● REQUIRED ACTION
Reproduce the rows from the start of the records through the line containing "What do you see at coordinates (35, 169)", substituting "screen capture" for every occurrence of "screenshot" and leaving all else unchanged.

↓

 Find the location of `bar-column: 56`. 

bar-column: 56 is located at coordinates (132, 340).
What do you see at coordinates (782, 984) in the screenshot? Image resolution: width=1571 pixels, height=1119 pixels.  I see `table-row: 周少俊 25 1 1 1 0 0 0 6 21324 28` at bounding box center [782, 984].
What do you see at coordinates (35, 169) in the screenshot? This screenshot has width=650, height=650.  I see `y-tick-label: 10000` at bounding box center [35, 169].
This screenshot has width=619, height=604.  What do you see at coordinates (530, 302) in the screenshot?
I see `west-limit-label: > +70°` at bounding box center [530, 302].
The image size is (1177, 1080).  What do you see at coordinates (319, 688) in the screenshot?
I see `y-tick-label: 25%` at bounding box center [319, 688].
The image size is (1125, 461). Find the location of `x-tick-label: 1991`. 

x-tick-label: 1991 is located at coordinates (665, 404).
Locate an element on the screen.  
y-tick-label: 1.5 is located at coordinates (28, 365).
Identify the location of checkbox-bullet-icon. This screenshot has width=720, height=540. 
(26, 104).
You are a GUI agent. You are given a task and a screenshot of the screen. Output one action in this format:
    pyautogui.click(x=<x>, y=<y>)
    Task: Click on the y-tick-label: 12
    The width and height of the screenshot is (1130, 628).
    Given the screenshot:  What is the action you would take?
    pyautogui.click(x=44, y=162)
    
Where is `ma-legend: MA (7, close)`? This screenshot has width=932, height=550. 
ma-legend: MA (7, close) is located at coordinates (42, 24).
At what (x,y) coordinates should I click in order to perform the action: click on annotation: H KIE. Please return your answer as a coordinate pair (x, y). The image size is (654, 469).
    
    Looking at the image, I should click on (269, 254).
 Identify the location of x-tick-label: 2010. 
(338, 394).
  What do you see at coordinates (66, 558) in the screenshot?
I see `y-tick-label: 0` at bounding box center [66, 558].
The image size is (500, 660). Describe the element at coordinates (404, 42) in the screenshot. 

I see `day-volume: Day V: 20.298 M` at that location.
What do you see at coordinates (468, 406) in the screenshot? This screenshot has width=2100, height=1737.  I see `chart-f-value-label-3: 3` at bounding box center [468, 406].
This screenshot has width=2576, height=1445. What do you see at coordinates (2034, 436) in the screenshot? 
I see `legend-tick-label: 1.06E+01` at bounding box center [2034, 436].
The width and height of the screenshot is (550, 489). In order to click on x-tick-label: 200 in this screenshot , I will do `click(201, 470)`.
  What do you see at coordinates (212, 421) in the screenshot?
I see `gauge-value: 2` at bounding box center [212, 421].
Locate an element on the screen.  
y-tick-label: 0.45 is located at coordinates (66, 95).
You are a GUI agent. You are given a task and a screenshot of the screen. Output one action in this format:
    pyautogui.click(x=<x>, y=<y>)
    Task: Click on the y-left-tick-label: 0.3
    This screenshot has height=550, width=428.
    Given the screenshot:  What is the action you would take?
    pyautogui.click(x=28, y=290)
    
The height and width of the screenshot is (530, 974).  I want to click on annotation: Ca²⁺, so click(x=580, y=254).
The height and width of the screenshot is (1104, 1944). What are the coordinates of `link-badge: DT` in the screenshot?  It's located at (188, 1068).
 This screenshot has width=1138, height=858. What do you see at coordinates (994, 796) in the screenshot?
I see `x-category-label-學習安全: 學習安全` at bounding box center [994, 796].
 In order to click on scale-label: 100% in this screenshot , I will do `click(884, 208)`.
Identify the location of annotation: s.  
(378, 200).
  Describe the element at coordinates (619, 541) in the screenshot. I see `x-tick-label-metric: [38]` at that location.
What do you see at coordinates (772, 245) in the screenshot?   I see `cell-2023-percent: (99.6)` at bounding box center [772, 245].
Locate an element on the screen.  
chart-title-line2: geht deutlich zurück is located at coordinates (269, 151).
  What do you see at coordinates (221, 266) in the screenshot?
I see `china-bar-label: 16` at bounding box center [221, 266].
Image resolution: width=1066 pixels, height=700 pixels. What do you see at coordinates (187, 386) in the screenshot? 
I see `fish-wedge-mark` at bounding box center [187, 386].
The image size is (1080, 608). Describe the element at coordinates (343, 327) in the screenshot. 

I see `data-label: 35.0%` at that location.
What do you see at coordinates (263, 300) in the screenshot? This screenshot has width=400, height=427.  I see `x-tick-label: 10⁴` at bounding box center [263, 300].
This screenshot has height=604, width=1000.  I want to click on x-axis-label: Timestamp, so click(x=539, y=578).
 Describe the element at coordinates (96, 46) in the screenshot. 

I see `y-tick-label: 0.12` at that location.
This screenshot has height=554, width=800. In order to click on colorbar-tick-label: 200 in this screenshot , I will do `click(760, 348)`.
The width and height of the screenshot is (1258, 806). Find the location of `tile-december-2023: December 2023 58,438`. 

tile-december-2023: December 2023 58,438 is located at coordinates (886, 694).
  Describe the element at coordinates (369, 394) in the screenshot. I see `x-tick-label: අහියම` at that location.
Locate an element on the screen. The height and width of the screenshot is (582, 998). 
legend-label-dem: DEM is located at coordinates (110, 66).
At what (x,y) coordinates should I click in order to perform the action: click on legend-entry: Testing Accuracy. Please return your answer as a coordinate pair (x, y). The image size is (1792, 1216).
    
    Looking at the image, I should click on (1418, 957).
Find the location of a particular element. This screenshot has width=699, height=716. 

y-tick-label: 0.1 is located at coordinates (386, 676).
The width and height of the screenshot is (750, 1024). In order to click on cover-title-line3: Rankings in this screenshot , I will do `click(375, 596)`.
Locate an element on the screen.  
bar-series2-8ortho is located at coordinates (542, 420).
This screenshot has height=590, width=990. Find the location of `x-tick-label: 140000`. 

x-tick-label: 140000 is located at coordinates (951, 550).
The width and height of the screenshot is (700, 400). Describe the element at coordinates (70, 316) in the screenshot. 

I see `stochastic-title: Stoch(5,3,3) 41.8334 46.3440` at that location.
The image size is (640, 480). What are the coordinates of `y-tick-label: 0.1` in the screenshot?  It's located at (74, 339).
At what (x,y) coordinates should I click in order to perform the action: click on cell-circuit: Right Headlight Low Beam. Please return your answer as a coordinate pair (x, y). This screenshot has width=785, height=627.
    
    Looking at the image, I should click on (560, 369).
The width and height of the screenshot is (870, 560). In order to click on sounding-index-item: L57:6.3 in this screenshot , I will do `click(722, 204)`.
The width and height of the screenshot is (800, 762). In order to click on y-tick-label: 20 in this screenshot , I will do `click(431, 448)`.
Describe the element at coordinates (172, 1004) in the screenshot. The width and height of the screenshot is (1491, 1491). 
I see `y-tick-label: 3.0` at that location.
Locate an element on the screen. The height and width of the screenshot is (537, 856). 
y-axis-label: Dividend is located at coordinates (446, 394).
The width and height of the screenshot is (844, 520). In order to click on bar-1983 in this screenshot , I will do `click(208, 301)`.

↑

● REPLY
 Find the location of `bar-column: 56`. 

bar-column: 56 is located at coordinates (132, 340).
What do you see at coordinates (782, 984) in the screen capture? Image resolution: width=1571 pixels, height=1119 pixels.  I see `table-row: 周少俊 25 1 1 1 0 0 0 6 21324 28` at bounding box center [782, 984].
What do you see at coordinates (35, 169) in the screen capture? This screen capture has width=650, height=650.  I see `y-tick-label: 10000` at bounding box center [35, 169].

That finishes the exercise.